Problem to work on: Without skipping any entry, transcribe the data word for word.

Records shown:
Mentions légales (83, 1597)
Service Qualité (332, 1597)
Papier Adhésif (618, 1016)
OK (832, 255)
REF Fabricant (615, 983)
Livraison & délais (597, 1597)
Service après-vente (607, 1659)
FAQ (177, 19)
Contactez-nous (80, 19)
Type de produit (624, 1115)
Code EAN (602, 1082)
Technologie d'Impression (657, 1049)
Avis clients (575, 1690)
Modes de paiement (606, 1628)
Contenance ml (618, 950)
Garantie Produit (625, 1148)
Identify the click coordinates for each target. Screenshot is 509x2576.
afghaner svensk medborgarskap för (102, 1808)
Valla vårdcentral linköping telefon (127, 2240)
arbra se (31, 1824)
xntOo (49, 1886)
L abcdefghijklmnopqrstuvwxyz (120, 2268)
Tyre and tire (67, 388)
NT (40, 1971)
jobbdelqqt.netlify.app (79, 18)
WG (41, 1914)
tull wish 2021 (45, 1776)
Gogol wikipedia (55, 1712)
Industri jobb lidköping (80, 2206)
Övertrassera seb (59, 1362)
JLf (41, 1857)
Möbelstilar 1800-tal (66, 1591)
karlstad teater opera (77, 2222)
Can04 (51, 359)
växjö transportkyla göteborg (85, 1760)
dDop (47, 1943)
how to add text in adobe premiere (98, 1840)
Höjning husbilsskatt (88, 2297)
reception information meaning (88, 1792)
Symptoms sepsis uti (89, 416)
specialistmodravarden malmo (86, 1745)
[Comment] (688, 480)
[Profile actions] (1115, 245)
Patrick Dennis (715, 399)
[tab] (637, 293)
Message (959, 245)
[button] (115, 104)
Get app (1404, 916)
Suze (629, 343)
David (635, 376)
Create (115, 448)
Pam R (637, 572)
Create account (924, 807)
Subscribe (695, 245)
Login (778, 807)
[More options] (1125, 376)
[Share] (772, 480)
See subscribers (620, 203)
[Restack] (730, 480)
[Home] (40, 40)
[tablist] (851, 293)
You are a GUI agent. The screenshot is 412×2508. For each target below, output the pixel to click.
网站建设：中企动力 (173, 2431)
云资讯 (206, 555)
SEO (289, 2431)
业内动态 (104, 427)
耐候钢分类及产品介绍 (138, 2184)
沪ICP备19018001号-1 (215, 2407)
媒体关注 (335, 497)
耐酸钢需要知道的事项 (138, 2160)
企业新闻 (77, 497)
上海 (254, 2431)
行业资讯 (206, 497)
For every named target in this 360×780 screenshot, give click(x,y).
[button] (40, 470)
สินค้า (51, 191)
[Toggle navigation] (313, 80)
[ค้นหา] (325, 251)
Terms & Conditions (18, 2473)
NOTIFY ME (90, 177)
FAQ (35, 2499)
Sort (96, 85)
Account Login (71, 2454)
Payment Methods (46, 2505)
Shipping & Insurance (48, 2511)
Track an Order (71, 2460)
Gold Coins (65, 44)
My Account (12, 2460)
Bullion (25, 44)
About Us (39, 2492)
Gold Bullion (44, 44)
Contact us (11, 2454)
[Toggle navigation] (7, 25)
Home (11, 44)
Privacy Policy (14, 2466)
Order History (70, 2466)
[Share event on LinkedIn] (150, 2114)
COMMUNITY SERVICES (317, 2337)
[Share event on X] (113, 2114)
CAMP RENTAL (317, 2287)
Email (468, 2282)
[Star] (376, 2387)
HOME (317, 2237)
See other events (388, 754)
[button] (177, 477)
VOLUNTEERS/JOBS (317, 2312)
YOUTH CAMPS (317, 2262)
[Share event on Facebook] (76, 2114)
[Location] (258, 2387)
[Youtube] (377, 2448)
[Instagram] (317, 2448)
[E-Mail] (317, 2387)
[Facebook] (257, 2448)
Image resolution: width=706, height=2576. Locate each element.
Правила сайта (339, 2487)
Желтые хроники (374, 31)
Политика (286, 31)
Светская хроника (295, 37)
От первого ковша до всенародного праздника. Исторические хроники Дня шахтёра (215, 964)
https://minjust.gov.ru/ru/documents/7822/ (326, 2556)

Exercise response:
Mentions légales (83, 1597)
Service Qualité (332, 1597)
Papier Adhésif (618, 1016)
OK (832, 255)
REF Fabricant (615, 983)
Livraison & délais (597, 1597)
Service après-vente (607, 1659)
FAQ (177, 19)
Contactez-nous (80, 19)
Type de produit (624, 1115)
Code EAN (602, 1082)
Technologie d'Impression (657, 1049)
Avis clients (575, 1690)
Modes de paiement (606, 1628)
Contenance ml (618, 950)
Garantie Produit (625, 1148)
Identify the click coordinates for each target. Screenshot is 509x2576.
afghaner svensk medborgarskap för (102, 1808)
Valla vårdcentral linköping telefon (127, 2240)
arbra se (31, 1824)
xntOo (49, 1886)
L abcdefghijklmnopqrstuvwxyz (120, 2268)
Tyre and tire (67, 388)
NT (40, 1971)
jobbdelqqt.netlify.app (79, 18)
WG (41, 1914)
tull wish 2021 (45, 1776)
Gogol wikipedia (55, 1712)
Industri jobb lidköping (80, 2206)
Övertrassera seb (59, 1362)
JLf (41, 1857)
Möbelstilar 1800-tal (66, 1591)
karlstad teater opera (77, 2222)
Can04 (51, 359)
växjö transportkyla göteborg (85, 1760)
dDop (47, 1943)
how to add text in adobe premiere (98, 1840)
Höjning husbilsskatt (88, 2297)
reception information meaning (88, 1792)
Symptoms sepsis uti (89, 416)
specialistmodravarden malmo (86, 1745)
[Comment] (688, 480)
[Profile actions] (1115, 245)
Patrick Dennis (715, 399)
[tab] (637, 293)
Message (959, 245)
[button] (115, 104)
Get app (1404, 916)
Suze (629, 343)
David (635, 376)
Create (115, 448)
Pam R (637, 572)
Create account (924, 807)
Subscribe (695, 245)
Login (778, 807)
[More options] (1125, 376)
[Share] (772, 480)
See subscribers (620, 203)
[Restack] (730, 480)
[Home] (40, 40)
[tablist] (851, 293)
You are a GUI agent. The screenshot is 412×2508. For each target below, output the pixel to click.
网站建设：中企动力 (173, 2431)
云资讯 (206, 555)
SEO (289, 2431)
业内动态 (104, 427)
耐候钢分类及产品介绍 (138, 2184)
沪ICP备19018001号-1 (215, 2407)
媒体关注 (335, 497)
耐酸钢需要知道的事项 (138, 2160)
企业新闻 (77, 497)
上海 (254, 2431)
行业资讯 (206, 497)
For every named target in this 360×780 screenshot, give click(x,y).
[button] (40, 470)
สินค้า (51, 191)
[Toggle navigation] (313, 80)
[ค้นหา] (325, 251)
Terms & Conditions (18, 2473)
NOTIFY ME (90, 177)
FAQ (35, 2499)
Sort (96, 85)
Account Login (71, 2454)
Payment Methods (46, 2505)
Shipping & Insurance (48, 2511)
Track an Order (71, 2460)
Gold Coins (65, 44)
My Account (12, 2460)
Bullion (25, 44)
About Us (39, 2492)
Gold Bullion (44, 44)
Contact us (11, 2454)
[Toggle navigation] (7, 25)
Home (11, 44)
Privacy Policy (14, 2466)
Order History (70, 2466)
[Share event on LinkedIn] (150, 2114)
COMMUNITY SERVICES (317, 2337)
[Share event on X] (113, 2114)
CAMP RENTAL (317, 2287)
Email (468, 2282)
[Star] (376, 2387)
HOME (317, 2237)
See other events (388, 754)
[button] (177, 477)
VOLUNTEERS/JOBS (317, 2312)
YOUTH CAMPS (317, 2262)
[Share event on Facebook] (76, 2114)
[Location] (258, 2387)
[Youtube] (377, 2448)
[Instagram] (317, 2448)
[E-Mail] (317, 2387)
[Facebook] (257, 2448)
Image resolution: width=706, height=2576. Locate each element.
Правила сайта (339, 2487)
Желтые хроники (374, 31)
Политика (286, 31)
Светская хроника (295, 37)
От первого ковша до всенародного праздника. Исторические хроники Дня шахтёра (215, 964)
https://minjust.gov.ru/ru/documents/7822/ (326, 2556)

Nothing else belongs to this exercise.